The history of medical diagnosis began in earnest from the days of Imhotep in ancient Egypt and Hippocrates in ancient Greece but is far from perfect despite the enormous bounty of information made available by medical research including the sequencing of the human genome. The practice of diagnosis continues to be dominated by theories set down in the early 20th century.

An Egyptian medical textbook, the Edwin Smith Papyrus written by Imhotep (fl. 2630-2611 BC), was the first to apply the method of diagnosis to the treatment of disease.

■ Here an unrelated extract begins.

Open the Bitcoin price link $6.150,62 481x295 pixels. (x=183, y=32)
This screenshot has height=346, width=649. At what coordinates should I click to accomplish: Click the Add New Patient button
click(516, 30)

A Babylonian medical textbook, the Diagnostic Handbook written by Esagil-kin-apli (fl. 1069-1046 BC), introduced the use of empiricism, logic and rationality in the diagnosis of an illness or disease. The book made use of logical rules in combining observed symptoms on the body of a patient with its diagnosis and prognosis. He described the symptoms for many varieties of epilepsy and related ailments along with their diagnosis and prognosis which both played significant roles in the practice of Babylonian medicine.

Predated by Babylonian and Egyptian medicine, traditional Chinese medicine (TCM) was described in an ancient Chinese text, the Yellow Emperor's Inner Canon or Huangdi Neijing which dates to the first or second century BCE. The four diagnostic methods of TCM which are still being practiced today are inspection, listening and smelling, inquiry and palpation.